Abstract
Nonlinear microscopy has become widely used in biophotonic imaging. Pulse shaping provides control over nonlinear optical processes of ultrafast pulses for selective imaging and contrast enhancement. In this study, nonlinear microscopy, including two-photon fluorescence, second harmonic generation, and third harmonic generation, was performed using pulses shaped from a fiber supercontinuum (SC) spanning from 900 to 1160 nm. The SC generated by coupling pulses from a Yb:KYW pulsed laser into a photonic crystal fiber was spectrally filtered and compressed using a spatial light modulator. The shaped pulses were used for nonlinear optical imaging of cellular and tissue samples.
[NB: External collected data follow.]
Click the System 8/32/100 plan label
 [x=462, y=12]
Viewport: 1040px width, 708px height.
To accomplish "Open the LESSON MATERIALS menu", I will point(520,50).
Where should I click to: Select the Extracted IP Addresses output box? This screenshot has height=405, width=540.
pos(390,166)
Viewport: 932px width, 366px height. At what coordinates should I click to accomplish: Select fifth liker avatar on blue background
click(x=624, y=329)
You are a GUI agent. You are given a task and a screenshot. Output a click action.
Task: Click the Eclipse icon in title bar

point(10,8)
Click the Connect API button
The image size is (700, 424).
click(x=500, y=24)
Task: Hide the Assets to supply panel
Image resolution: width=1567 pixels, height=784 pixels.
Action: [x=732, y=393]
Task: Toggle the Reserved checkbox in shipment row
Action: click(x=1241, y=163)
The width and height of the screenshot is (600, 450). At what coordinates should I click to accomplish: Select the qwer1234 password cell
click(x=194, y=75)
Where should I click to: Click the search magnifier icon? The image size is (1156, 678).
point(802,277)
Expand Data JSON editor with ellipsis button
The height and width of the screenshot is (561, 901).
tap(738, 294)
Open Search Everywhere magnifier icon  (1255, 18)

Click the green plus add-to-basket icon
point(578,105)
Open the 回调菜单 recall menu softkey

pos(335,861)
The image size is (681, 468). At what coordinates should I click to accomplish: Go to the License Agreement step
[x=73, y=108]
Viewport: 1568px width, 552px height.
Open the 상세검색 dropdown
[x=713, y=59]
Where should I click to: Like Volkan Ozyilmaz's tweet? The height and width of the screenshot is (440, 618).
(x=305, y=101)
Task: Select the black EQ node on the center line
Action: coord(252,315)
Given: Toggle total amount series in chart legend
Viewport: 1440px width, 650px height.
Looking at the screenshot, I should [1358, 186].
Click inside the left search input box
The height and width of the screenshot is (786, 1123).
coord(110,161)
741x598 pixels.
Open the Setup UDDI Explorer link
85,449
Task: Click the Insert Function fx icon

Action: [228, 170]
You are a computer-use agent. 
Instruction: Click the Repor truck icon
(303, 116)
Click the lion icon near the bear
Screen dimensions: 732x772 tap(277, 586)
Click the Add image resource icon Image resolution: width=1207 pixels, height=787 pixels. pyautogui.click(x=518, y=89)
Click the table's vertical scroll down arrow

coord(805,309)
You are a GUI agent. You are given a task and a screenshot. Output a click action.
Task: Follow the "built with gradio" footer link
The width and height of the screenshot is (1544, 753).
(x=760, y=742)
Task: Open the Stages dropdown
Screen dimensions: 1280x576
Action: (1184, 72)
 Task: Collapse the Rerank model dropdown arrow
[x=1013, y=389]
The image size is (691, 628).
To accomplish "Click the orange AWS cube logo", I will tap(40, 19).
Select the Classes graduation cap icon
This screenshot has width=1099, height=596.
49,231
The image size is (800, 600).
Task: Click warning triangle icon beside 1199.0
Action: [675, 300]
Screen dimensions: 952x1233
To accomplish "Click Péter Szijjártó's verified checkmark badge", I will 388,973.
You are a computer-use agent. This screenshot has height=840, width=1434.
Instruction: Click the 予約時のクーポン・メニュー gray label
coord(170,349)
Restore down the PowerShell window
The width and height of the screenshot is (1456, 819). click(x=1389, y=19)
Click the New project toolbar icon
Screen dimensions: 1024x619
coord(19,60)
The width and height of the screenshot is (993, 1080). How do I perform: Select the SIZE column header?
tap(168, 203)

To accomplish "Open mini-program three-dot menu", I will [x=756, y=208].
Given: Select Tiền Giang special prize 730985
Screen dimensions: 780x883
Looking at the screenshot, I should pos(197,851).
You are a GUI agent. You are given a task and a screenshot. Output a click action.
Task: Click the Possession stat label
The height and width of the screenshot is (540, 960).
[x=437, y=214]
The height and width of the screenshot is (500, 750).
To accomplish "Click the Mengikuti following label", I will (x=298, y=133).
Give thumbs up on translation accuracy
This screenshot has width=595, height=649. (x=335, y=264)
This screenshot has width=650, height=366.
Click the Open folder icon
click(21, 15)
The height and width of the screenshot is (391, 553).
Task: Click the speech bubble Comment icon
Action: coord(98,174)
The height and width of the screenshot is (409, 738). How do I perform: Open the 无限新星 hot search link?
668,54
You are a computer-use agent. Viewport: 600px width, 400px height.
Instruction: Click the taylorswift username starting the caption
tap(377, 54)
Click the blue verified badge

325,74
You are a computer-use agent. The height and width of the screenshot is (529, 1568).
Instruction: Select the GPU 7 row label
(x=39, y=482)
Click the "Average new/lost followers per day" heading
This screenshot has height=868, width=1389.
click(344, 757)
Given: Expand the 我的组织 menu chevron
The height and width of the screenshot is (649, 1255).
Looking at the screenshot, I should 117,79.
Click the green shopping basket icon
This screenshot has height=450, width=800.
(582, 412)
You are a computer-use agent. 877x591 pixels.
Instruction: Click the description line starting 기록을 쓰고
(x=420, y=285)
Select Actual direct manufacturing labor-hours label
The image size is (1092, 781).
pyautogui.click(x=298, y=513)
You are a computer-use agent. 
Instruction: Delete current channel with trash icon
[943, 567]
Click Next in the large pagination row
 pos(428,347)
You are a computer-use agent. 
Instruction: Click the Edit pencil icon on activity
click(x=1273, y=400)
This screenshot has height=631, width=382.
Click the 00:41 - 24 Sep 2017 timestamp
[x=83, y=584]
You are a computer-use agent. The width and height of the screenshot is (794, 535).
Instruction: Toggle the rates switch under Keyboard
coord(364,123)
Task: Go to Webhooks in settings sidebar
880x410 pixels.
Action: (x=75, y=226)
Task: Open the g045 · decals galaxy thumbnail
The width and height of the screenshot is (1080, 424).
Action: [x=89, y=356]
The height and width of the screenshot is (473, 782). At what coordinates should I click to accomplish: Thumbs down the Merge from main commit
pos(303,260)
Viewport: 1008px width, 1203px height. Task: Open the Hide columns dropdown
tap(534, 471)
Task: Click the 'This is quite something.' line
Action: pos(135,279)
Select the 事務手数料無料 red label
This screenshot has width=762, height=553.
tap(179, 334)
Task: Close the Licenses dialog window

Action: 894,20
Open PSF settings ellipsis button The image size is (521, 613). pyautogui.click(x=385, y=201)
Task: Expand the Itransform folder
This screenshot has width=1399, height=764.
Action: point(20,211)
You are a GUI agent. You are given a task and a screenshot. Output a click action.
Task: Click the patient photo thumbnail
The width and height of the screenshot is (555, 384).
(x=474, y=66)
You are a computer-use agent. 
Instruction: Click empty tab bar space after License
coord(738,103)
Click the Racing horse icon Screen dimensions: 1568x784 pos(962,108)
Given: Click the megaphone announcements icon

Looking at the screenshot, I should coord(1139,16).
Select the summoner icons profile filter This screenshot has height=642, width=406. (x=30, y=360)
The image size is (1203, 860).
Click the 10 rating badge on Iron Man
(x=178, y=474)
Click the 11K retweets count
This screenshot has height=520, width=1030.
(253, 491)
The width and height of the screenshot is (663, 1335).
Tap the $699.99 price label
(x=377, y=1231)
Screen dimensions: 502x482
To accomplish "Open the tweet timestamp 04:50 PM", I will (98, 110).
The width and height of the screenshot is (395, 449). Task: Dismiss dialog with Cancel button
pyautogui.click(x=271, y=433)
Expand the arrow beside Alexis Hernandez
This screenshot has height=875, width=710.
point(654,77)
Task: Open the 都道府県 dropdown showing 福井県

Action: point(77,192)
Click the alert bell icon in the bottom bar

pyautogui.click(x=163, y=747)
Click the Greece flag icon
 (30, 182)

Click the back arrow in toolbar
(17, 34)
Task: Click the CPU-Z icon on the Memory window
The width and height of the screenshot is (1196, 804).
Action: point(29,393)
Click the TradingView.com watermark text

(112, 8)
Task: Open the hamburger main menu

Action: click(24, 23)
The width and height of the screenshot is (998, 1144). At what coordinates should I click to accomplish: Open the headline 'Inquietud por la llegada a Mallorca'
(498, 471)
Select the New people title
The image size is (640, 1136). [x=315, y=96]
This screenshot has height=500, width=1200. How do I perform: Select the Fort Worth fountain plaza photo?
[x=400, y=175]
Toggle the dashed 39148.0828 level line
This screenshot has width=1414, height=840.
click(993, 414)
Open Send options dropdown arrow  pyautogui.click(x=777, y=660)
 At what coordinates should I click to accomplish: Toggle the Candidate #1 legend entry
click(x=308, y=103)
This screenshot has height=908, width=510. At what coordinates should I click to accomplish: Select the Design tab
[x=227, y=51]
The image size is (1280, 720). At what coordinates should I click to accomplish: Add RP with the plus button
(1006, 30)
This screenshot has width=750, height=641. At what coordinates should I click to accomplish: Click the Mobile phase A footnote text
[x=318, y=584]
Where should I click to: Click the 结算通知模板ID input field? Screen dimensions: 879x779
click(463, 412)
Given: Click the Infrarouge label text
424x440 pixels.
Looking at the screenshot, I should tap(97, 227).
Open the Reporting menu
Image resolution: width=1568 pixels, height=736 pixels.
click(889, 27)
Amplitude and phase shaping the fiber SC offers selective and efficient nonlinear optical imaging over a broad bandwidth with a single-beam and an easily tunable setup.
Keywords: Biomedical imaging, biophotonics, nonlinear optics, optical microscopy, supercontinuum (SC) generation
I. Introduction
NONLINEAR microscopy has emerged as a powerful technique in biophotonic imaging. Several modalities, such as two-photon fluorescence (TPF) [1], second harmonic generation (SHG) [2], and third harmonic generation (THG) [3] microscopy, have been investigated and applied in biomedical research. Because of the nonlinear processes and longer laser wavelength, these modalities generally provide the advantages of 3-D localized excitation and separate excitation and emission spectra, reduced photodamage, and deeper penetration [4]–[6].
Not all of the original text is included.